Christians are forgiven sin! God has dealt with us and does deal with us not
for anything in us but ‘according to his great mercy’. God chooses to deal with
us on this basis. Mercy is the governing principle of our relationship. We
can’t sin our way out of this, throw it away, run out of steam or fall short – Jesus
saves.
3. WE ARE DOXOLOGICAL v 3
So how are we to
react to this astonishing relationship with God governed by mercy? We praise
God, just as Peter does here. ‘Blessed’ says Peter; ‘blessed’ say God’s people
in praise of God. When we bless God, we cannot do what he does in blessing us.
But we can acknowledge and praise his great goodness. We can utter ‘glorious
words’! That’s what ‘doxo-logical’ means (and that’s how I get my third D).
Why do we praise
God?
- Because ‘abundant mercy’ has been shown to us. We deserve judgement but rejoice in mercy.

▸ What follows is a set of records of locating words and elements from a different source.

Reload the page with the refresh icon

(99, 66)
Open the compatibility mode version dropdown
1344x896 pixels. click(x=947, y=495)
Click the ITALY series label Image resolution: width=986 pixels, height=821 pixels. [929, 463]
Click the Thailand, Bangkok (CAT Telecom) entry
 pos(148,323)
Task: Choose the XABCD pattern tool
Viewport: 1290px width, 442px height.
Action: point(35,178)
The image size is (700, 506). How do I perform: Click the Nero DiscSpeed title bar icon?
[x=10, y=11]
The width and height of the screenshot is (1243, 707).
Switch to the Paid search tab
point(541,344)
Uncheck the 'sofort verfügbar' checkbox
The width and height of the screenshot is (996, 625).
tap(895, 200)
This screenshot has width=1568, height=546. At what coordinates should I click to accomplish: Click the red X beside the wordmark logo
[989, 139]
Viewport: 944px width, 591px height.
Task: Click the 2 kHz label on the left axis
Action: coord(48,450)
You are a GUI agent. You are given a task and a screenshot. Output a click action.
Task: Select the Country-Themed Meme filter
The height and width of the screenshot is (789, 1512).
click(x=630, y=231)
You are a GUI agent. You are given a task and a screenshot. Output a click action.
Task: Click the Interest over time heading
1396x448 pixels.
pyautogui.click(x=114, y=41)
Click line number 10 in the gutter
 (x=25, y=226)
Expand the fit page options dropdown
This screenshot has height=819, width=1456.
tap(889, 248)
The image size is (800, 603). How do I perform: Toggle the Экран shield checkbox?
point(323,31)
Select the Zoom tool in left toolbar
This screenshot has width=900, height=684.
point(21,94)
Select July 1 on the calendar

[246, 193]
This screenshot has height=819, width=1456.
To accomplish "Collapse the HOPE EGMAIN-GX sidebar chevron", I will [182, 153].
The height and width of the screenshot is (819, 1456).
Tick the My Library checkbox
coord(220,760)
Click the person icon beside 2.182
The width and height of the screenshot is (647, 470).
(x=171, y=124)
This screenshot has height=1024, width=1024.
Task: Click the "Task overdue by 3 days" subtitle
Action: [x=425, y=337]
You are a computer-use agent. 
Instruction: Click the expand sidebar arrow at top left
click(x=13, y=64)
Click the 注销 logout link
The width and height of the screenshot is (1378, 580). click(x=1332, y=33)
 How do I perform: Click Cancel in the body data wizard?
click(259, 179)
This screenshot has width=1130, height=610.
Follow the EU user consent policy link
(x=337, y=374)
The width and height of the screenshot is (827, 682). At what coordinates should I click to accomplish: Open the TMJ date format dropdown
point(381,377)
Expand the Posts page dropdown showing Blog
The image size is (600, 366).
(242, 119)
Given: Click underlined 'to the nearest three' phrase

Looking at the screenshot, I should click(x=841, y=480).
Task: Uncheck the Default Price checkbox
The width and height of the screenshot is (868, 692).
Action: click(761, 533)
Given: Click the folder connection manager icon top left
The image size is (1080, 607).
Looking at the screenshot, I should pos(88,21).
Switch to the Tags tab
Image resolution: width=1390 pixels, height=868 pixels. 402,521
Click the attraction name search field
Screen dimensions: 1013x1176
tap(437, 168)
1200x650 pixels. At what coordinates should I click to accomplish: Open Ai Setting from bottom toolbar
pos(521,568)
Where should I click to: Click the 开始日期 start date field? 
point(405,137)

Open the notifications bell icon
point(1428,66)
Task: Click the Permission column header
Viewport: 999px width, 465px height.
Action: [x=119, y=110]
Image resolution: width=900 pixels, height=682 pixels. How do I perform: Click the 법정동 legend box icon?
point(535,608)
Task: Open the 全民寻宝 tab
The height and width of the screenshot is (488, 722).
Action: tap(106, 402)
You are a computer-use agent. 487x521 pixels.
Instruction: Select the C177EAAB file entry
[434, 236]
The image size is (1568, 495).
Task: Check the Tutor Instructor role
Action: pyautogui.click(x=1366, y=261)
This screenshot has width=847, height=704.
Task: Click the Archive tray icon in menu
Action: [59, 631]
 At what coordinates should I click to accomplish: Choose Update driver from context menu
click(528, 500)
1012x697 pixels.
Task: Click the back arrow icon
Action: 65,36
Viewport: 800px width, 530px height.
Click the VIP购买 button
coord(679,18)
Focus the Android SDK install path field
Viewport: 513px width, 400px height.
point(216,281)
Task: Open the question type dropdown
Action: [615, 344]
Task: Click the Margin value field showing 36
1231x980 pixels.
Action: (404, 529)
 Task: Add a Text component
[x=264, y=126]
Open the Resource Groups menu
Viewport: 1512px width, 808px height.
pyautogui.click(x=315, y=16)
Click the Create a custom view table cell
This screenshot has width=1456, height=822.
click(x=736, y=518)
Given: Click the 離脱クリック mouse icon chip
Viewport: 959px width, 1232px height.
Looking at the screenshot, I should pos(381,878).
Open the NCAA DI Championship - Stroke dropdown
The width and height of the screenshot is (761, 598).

- Because we are ‘born again’ – and this the act of God the Father. We have new life!
- Because we have the birth right to a ‘living hope’. A God-guaranteed inheritance awaits us.
- Because all this is founded on and flows from ‘the resurrection of Jesus Christ from the dead’.
So it all
revolves around ‘Easter’ – it all revolves around the first day of the week. It
all stems from cross, tomb and Jesus’ resurrection. From the death and
resurrection of Christ flows the power to provide and guarantee our hope. We
are third day / first day people for it is his resurrection life that is at
work in us.
This blessing we
give to God by thanksgiving and praise stops us being self-centred and this-worldly.
Thankfulness is a wonderful antidote to such faults.
Though
scattered, we’re nevertheless, and in every condition, detached, distinct,
doxological.
We don’t rejoice that we have trials, but
rejoice in our trials, with glorious grounds to do so.